As we turn our attention to the holidays, some people ask, “What do I want?” and create wish lists of the gifts they hope to receive. For others, the question touches upon a deeper need. Whether you’re celebrating Christmas, Hanukah, or Kwanzaa, it’s worth asking: What do you really want this holiday season?
Sometimes, we face the holidays with trepidation, wondering how we can find meaning during this frenetic time of year, when we seek peace and find conflict, search for meaning and find consumerism; when our “to do” list seems to grow by the minute. We ask: Can I feel contentment amidst the chaos? Can I create harmony in my home? Will people think of me and show that they care? Can I respond to others in ways that draw us together rather than pull us apart?

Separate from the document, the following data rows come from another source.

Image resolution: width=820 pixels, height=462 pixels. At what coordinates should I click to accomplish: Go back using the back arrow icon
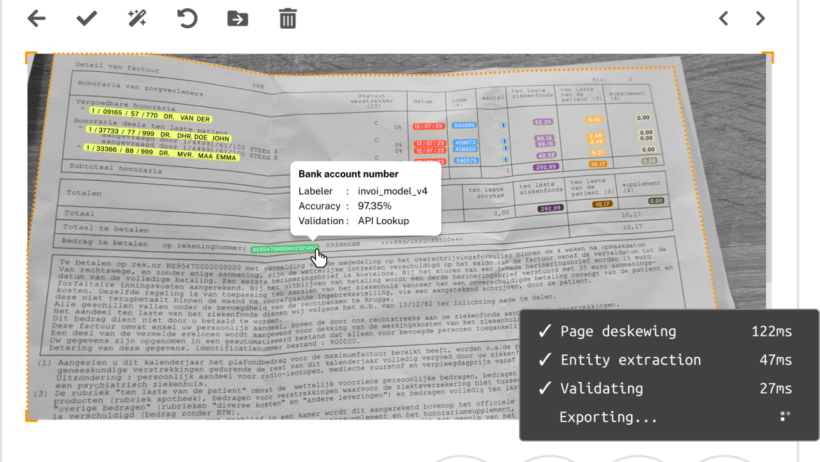36,18
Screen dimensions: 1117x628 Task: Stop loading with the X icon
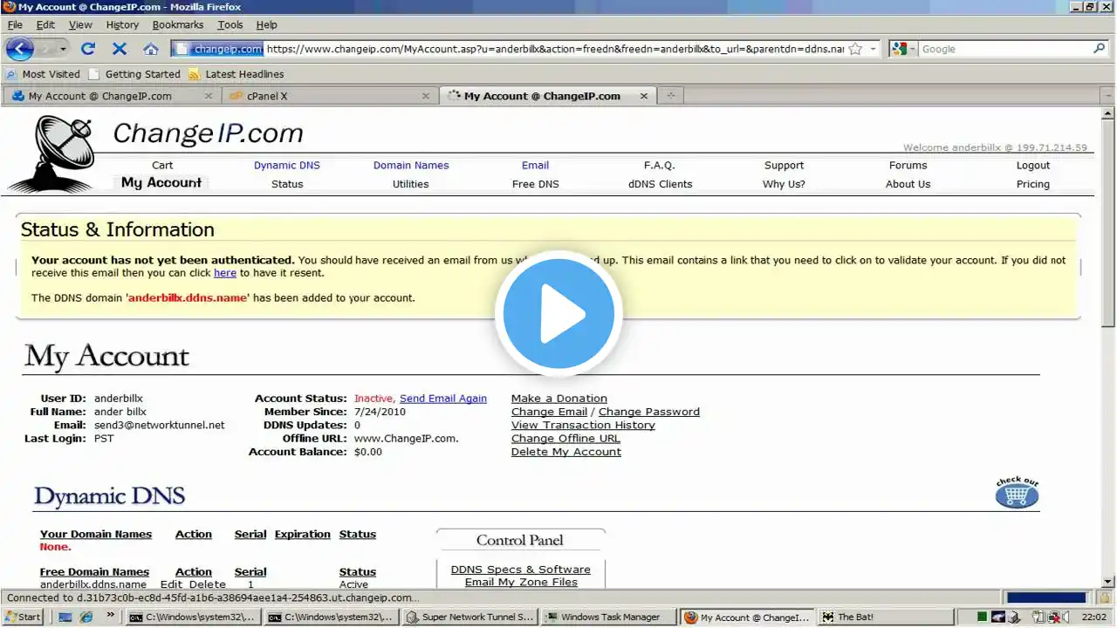pos(120,49)
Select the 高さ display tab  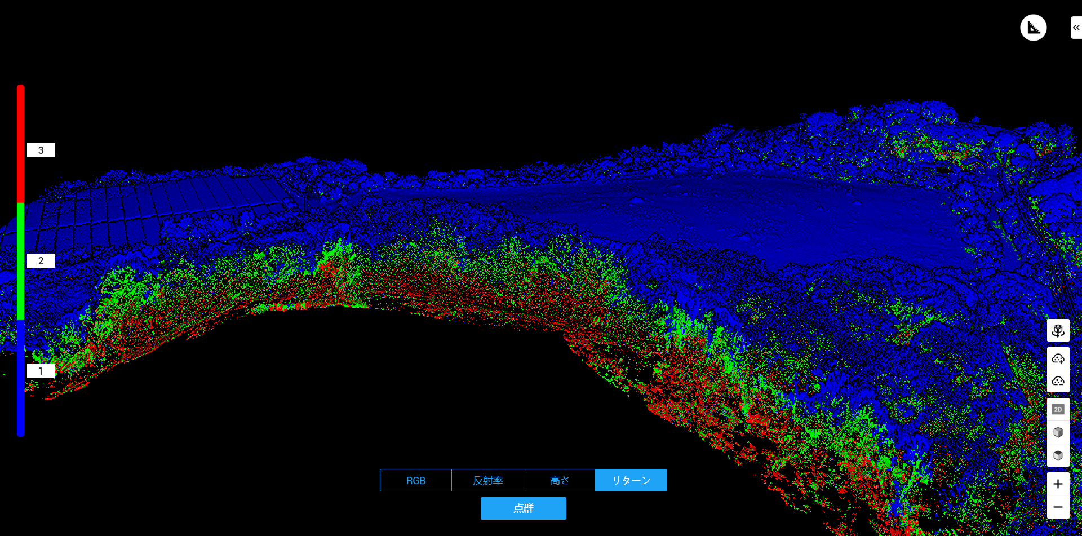coord(560,480)
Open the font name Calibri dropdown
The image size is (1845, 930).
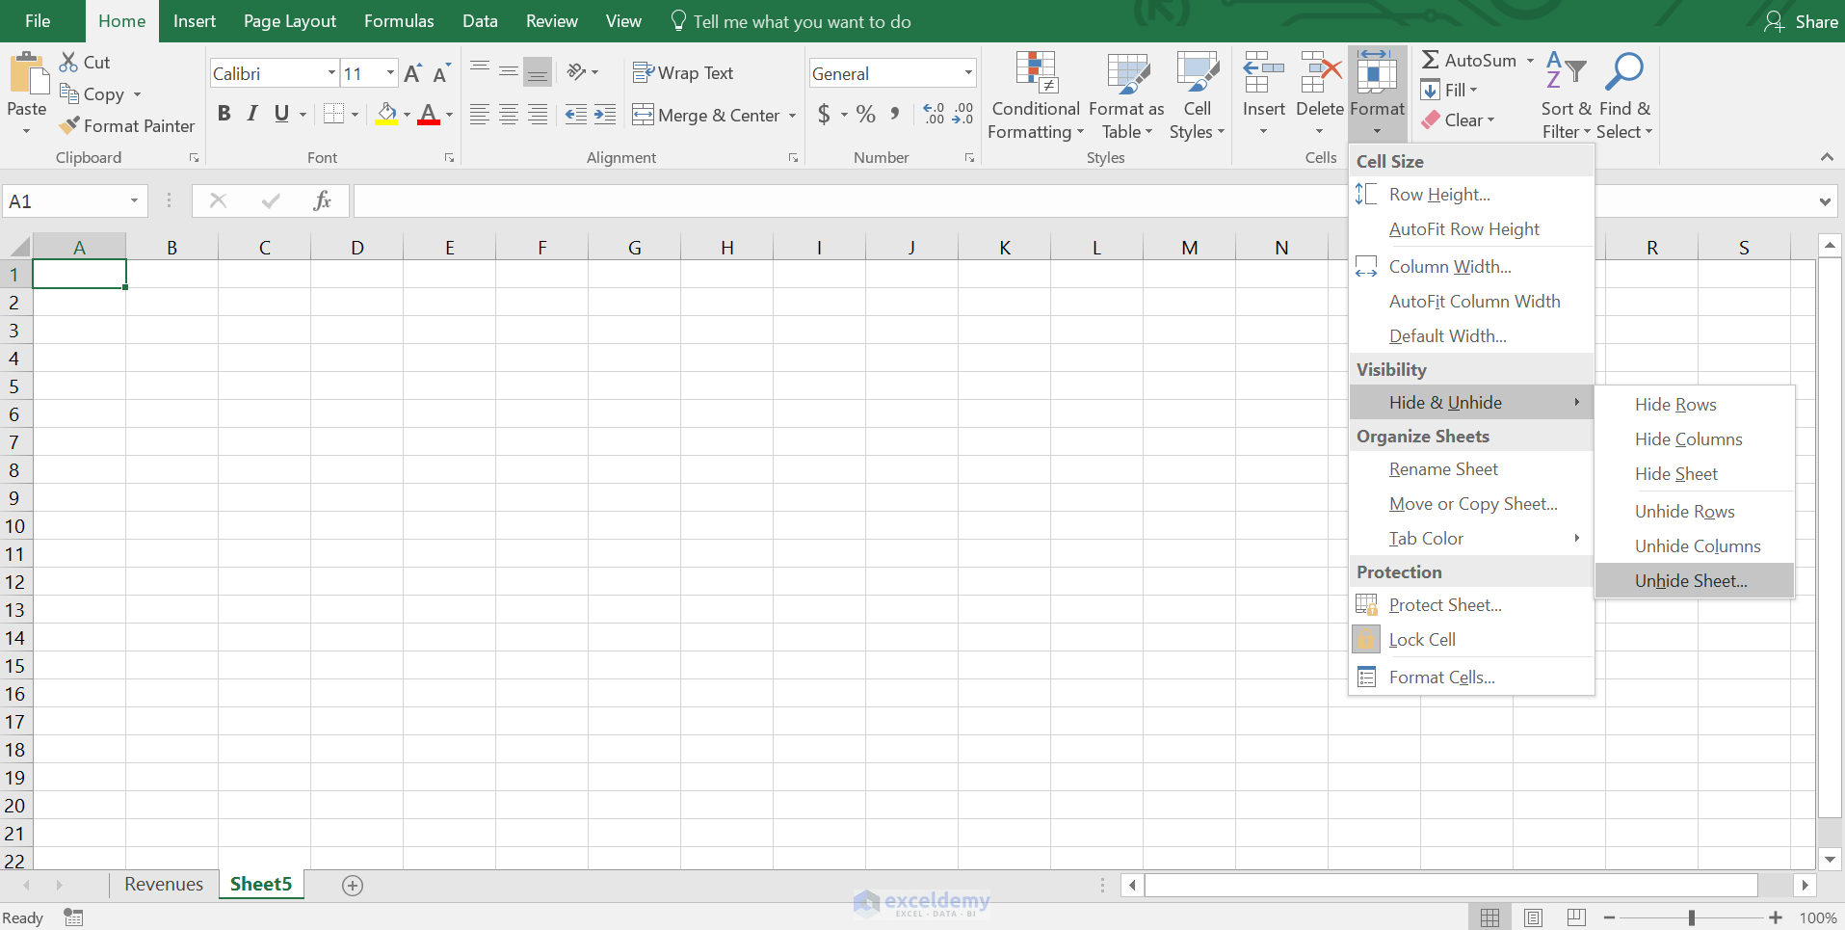[331, 73]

We might start by identifying what we need. Maybe we crave time alone to recharge or someone to help with holiday preparations. Maybe we want permission to continue an exercise routine or regular AA attendance. Maybe we wish we could spend less time with family and more with friends. Or we really want to put serious discussions aside and just have fun. Whatever we need, it’s our responsibility to ask for it, however awkward that might feel. If we state our needs clearly and respectfully, we’re more apt to receive positive responses. What we don’t want can also be part of the discussion.

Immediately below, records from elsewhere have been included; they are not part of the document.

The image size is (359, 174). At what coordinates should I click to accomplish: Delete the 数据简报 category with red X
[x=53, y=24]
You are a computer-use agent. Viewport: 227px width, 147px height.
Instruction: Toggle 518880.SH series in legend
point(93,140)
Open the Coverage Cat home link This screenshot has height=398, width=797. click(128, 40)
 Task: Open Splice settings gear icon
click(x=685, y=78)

Slowing down enough to simply be present in each moment can also be a wonderful gift to oneself. We can savor the sounds, sights, and smells on a meditative walk or at a community event. Even standing in the cold and dark fora few moments, we can experience the promise of warmth and light.

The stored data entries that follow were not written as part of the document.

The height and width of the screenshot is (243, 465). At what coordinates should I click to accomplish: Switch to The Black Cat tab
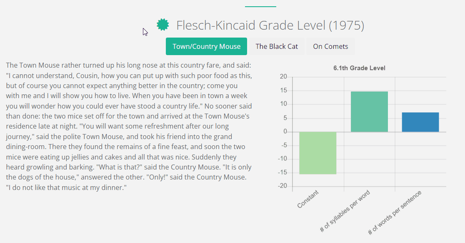coord(277,46)
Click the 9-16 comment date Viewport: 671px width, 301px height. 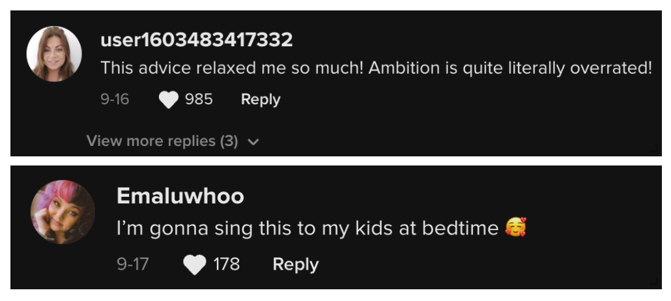tap(114, 100)
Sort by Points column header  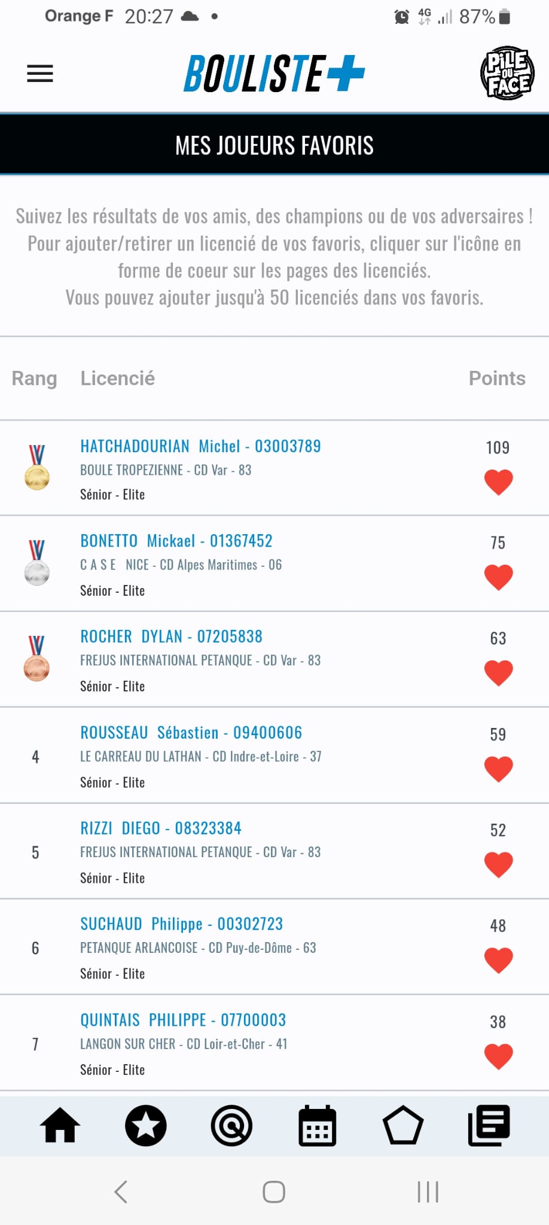[x=496, y=378]
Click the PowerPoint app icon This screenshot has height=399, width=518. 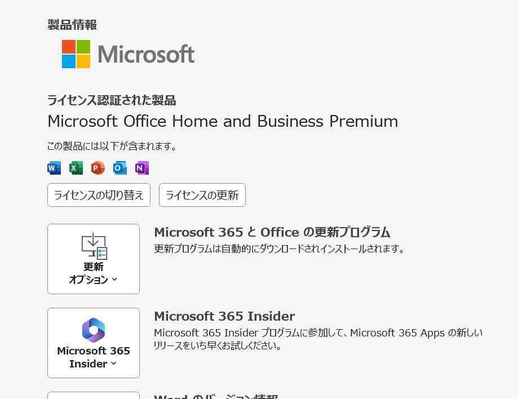coord(98,168)
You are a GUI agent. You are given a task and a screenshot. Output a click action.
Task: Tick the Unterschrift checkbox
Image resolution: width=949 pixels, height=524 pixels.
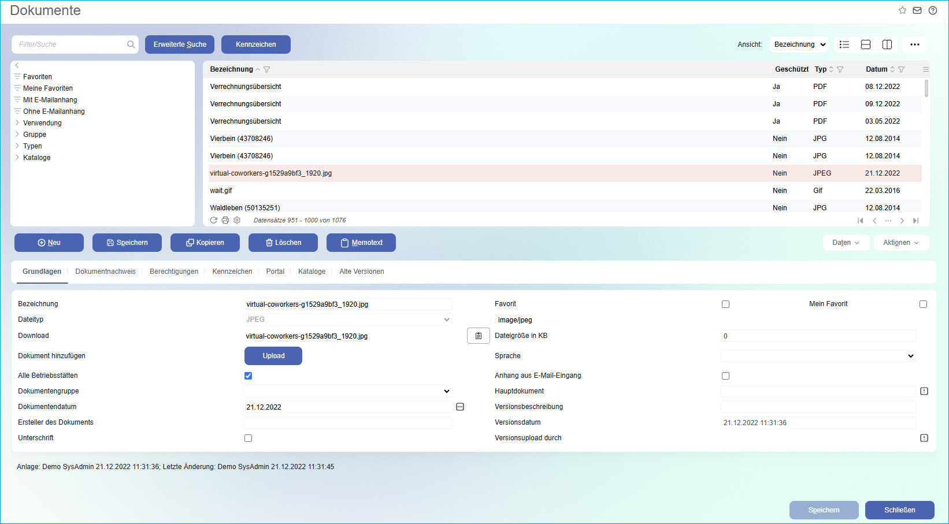click(x=248, y=438)
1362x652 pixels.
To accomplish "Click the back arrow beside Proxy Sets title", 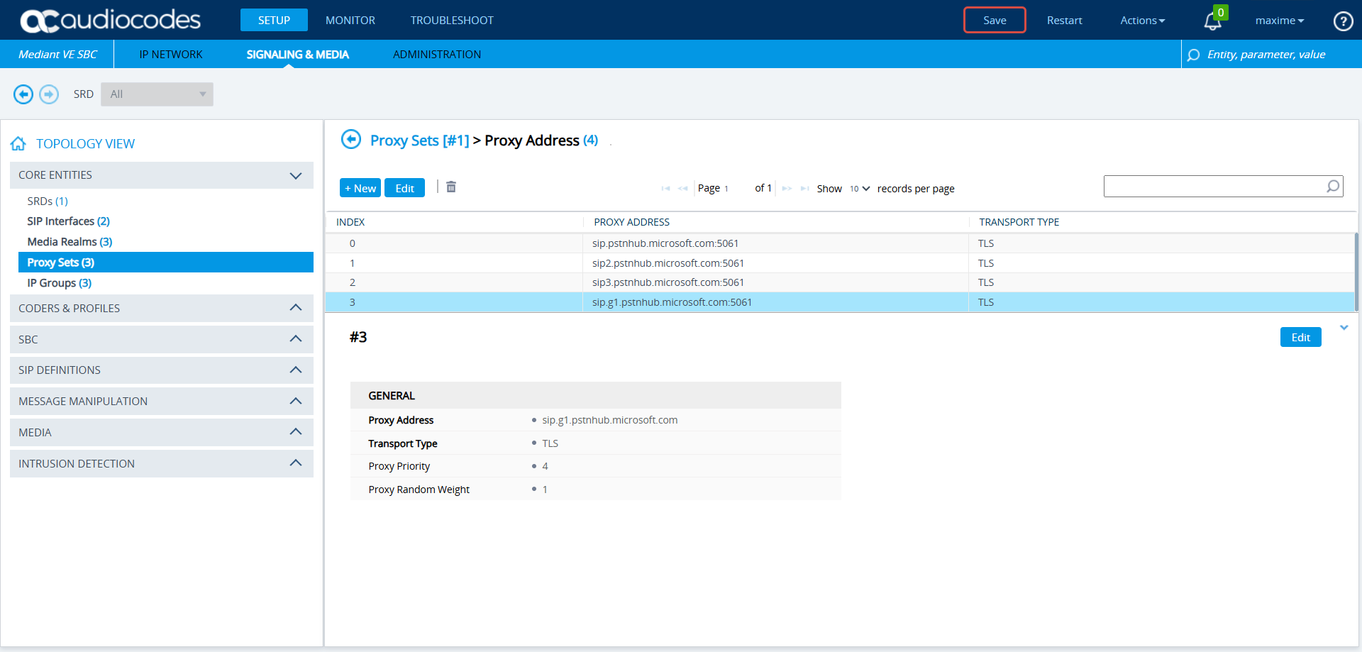I will (x=351, y=140).
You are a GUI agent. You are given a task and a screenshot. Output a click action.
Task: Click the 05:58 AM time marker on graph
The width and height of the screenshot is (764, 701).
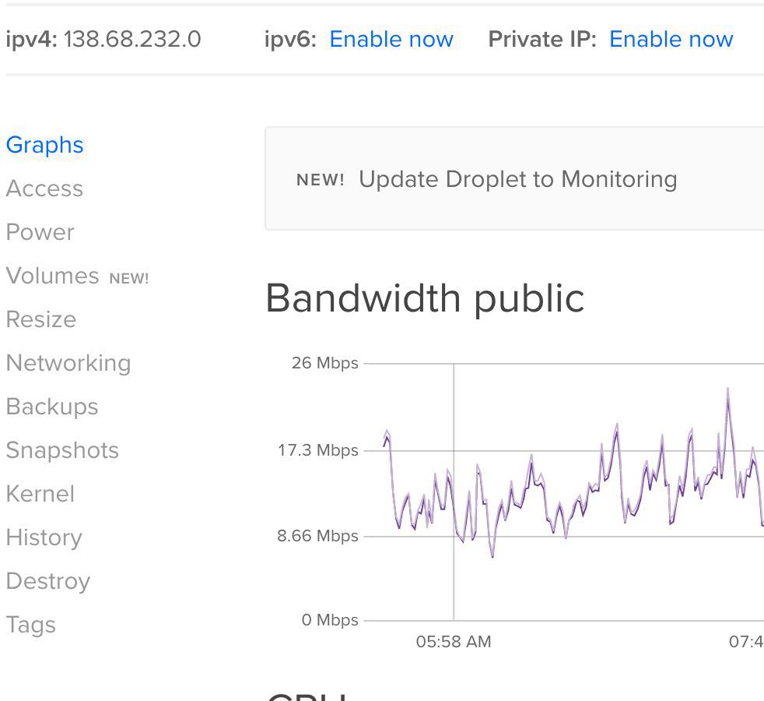coord(454,642)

A simple breathing exercise might also be helpful. Taking a pause and connecting with our breath, perhaps using the 10-20-10 exercise--breathe in for 10 seconds, breathe out for 20 seconds, breathe in for 10 seconds—can facilitate a mental reset.
By being fully present—not in every moment, which is impossible, but in more of them—our feelings may become heightened; we may experience the holidays more deeply.
Another approach to defining what we really want might be to consider the question the other way
around. What if we ask not only, "What do I want?' but also, "What would I like to give?"
Would we like to call the friend we haven’t contacted for many months? Would we like to donate our time to a worthy cause, especially one that brings us into contact with people whose life experiences might be different from our own? Would we like to give thanks -- vocally, explicitly -- to people we appreciate in our life? Through our own loving acts, we often unlock meaning, enrichment, and connection.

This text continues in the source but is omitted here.